Reclamação constitucional no CPC/15: 10 anos depois, onde estamos?
Reclamação constitucional após o CPC/15: Limites, controvérsias e seu papel no controle de precedentes.
domingo, 29 de junho de 2025
Atualizado em 27 de junho de 2025 14:18
A reclamação, prevista nos arts. 988 a 993 do CPC/15, é uma ação de competência originária dos tribunais, destinada a preservar sua competência, garantir a autoridade de suas decisões e assegurar a observância de precedentes vinculantes.
A reclamação não é recurso, tampouco medida substitutiva da ação rescisória.
As hipóteses de cabimento
Trata-se, em síntese, de ação incidental de controle de legalidade e de competência, destinada a preservar a competência do tribunal (art. 988, I), garantir a autoridade de suas decisões (art. 988, II), garantir a observância de súmula vinculante ou decisão do STF em controle concentrado (art. 988, III), e garantir a observância de acórdãos proferidos em IRDR ou IAC (art. 988, IV).

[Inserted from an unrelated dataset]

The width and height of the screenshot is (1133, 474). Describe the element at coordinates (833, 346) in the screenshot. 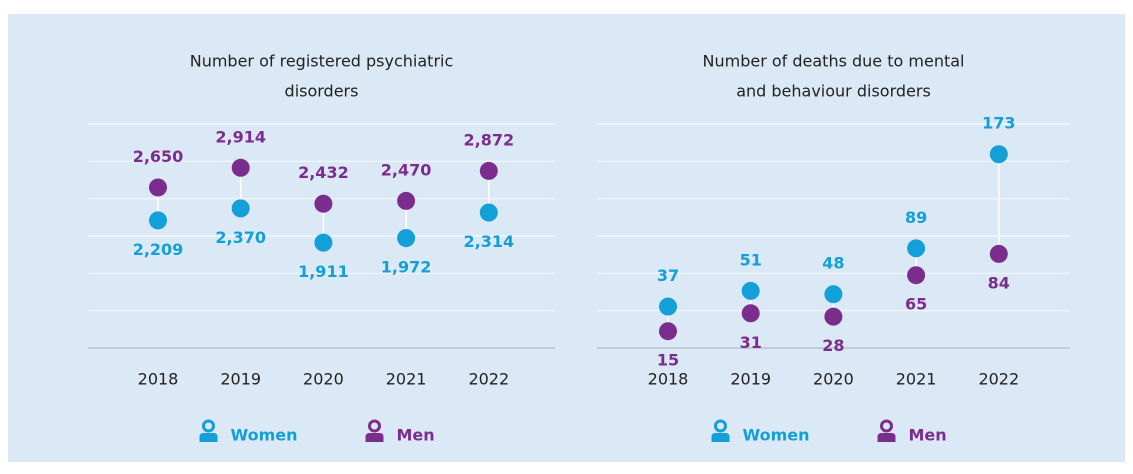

A inovação do CPC/15, especialmente após a lei 13.256/16, foi consolidar essa via processual como mecanismo de concretização do sistema de precedentes.
Nesse sentido, a reclamação admite-se tanto em casos de não aplicação da tese firmada quanto em casos de aplicação indevida (art. 988, §4º). Essa violação pode se dar pela ausência de aplicação do precedente, ou pela aplicação equivocada, com base em premissas superadas ou sem realizar o distinguishing.
Quando não cabe a reclamação
O art. 988, §5º, impõe duas restrições relevantes.
A primeira é que não cabe reclamação após o trânsito em julgado da decisão (inc. I), entendimento já consagrado pela súmula 734 do STF.
A segunda é que não cabe reclamação para garantir observância de acórdão em recurso repetitivo ou com repercussão geral, quando não esgotadas as instâncias ordinárias (inc. II).
Essa última limitação vem sendo objeto de intenso debate doutrinário. Isso porque, embora a doutrina defenda a admissibilidade da reclamação mesmo para garantir a observância de acórdãos proferidos em recursos repetitivos, o STJ consolidou entendimento contrário.
Na Rcl 36.476/SP, a Corte Especial fixou que não cabe reclamação ao STJ para controle da aplicação de precedentes repetitivos.
Segundo o julgado, com a reforma da lei 13.256/16, a reclamação passou a ser cabível apenas para garantir a observância de acórdãos proferidos em IRDR e IAC, e não mais em recursos repetitivos.
Logo, o controle da aplicação dessas teses, conforme o Tribunal, deve ocorrer nas instâncias locais, por meio do agravo interno previsto no art. 1.030, §2º, do CPC.
A doutrina critica essa restrição
O professor José Henrique Mouta, por exemplo, afirma que o entendimento da Rcl 36.476 enfraquece o sistema de precedentes e compromete a coerência jurisprudencial.
Em artigo publicado no Migalhas, o professor Mouta analisa o julgado da Rcl 42.048/STJ, da 2ª seção, como sinal de possível mudança. Isso porque, nesse caso, o STJ entendeu que, após o julgamento do agravo interno pelo tribunal de origem, estaria exaurida a instância, sendo cabível a reclamação para controle da aplicação de precedentes qualificados
É o que se espera no futuro.
As questões procedimentais
O procedimento da reclamação foi regulado nos arts. 988 a 993 do CPC/15.
Após o protocolo da petição inicial, caberá ao relator:
- requisitar informações da autoridade coatora;
- suspender o processo ou ato impugnado (se necessário);
- determinar a citação do beneficiário da decisão para apresentar contestação em 15 dias (art. 989, III).
O Ministério Público será ouvido como fiscal da ordem jurídica, salvo quando for autor da reclamação. E, ao final, o tribunal poderá cassar o ato reclamado e determinar o imediato cumprimento da decisão, independentemente da lavratura do acórdão (art. 993).
Considerações finais
Dez anos após o CPC/15, a reclamação segue como instrumento essencial para a preservação da autoridade dos tribunais e da força dos precedentes vinculantes.
Ainda que decisões como a Rcl 36.476/STJ tenham imposto limitações relevantes, novos julgados, como a Rcl 42.048, indicam possíveis caminhos de reinterpretação e fortalecimento do instituto.
Fato é que o futuro da reclamação dependerá do equilíbrio entre segurança jurídica e efetividade dos precedentes. Assim, cabe à comunidade jurídica manter-se atenta às transformações jurisprudenciais, compreendendo que esse mecanismo continua a ser um termômetro da maturidade do sistema de precedentes no Brasil.